Configure an ingress replication list.
1. Run interface nve nve-number
  An NVE interface is created, and the NVE interface view is displayed.
2. Run source ip-address
  An IP address is configured for the source VTEP.
  
  By default, no IP address is configured for any source VTEP.
3. Run vni vni-id head-end peer-list protocol bgp
  An ingress replication list is configured.
  
  By default, no ingress replication list is configured for any VNI.
  
  After the ingress of a VXLAN tunnel receives broadcast, unknown unicast, and multicast (BUM) packets, it replicates these packets and sends a copy to each VTEP in the ingress replication list. The ingress replication list is a collection of remote VTEP IP addresses to which the ingress of a VXLAN tunnel should send replicated BUM packets to.
  
  BUM packet forwarding is implemented only using ingress replication. To establish a VXLAN tunnel between a Huawei device and a non-Huawei device, ensure that the non-Huawei device also has ingress replication configured. Otherwise, communication fails.
4. Run quit
  Return to the system view.
(Optional) Run vxlan tunnel-status track exact-route
Subscription to the status of the exact route to a VXLAN tunnel destination is enabled.

By default, subscription to the status of the exact route to a VXLAN tunnel destination is disabled.

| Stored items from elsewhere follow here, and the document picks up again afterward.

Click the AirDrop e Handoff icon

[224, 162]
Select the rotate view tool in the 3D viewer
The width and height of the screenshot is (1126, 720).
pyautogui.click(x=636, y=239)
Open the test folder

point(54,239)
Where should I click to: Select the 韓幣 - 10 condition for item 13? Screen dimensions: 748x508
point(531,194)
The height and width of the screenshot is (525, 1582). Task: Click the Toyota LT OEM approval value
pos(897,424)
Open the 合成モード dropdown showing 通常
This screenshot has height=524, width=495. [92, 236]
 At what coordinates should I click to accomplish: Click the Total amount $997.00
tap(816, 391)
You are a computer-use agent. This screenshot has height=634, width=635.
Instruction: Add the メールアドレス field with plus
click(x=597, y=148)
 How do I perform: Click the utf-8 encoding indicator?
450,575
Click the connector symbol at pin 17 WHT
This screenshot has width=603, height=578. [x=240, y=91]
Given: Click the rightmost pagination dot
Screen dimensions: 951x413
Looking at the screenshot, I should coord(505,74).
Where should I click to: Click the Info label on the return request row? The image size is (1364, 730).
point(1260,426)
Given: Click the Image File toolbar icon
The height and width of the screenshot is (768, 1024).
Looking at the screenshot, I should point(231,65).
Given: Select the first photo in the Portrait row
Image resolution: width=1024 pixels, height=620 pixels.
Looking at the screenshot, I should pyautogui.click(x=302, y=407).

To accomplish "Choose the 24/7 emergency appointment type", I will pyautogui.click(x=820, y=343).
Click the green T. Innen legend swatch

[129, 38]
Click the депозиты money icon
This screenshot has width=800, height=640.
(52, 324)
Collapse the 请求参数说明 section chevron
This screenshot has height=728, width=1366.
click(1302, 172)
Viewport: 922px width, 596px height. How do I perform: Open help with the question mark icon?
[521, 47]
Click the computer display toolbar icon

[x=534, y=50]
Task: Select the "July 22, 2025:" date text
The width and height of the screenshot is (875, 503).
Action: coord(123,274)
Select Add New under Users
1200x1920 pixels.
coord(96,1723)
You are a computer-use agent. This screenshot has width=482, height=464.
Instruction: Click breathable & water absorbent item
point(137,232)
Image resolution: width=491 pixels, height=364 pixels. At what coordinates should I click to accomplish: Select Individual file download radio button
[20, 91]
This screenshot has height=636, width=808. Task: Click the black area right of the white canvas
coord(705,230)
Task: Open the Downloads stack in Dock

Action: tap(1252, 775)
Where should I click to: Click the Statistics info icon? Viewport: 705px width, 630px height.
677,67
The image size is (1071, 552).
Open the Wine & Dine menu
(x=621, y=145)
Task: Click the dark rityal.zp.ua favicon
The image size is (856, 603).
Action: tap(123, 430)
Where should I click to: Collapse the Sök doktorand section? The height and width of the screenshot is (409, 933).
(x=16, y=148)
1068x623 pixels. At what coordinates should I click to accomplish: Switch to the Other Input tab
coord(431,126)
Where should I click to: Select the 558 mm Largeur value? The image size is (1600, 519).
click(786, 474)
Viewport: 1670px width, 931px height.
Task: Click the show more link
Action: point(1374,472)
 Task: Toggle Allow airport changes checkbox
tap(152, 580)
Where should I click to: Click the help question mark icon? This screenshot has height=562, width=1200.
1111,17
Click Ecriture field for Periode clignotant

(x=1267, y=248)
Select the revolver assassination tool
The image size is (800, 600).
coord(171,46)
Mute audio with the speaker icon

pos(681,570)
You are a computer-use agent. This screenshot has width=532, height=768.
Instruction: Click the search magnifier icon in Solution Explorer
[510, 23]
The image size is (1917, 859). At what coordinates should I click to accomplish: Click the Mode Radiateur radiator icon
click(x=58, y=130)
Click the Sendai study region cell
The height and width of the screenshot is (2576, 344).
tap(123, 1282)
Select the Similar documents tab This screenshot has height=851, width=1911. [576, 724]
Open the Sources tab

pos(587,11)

By default, if the source IP address of a VXLAN tunnel is reachable using an exact route and the network segment where the destination IP address belongs is reachable using a route, this VXLAN tunnel is considered Up. In real-world networking, there may be multiple destination addresses on the same network segment. If the network segment is considered reachable because one of the destination addresses is reachable, the tunnel status is reported incorrectly when an IP address on this network segment becomes unreachable. As a result, network faults cannot be discovered in a timely manner. To address this issue, run the vxlan tunnel-status track exact-route command to enable subscription to the status of the exact route to a VXLAN tunnel destination. Subsequently, the VXLAN tunnel is considered Up only when the destination VTEP is reachable using an exact route.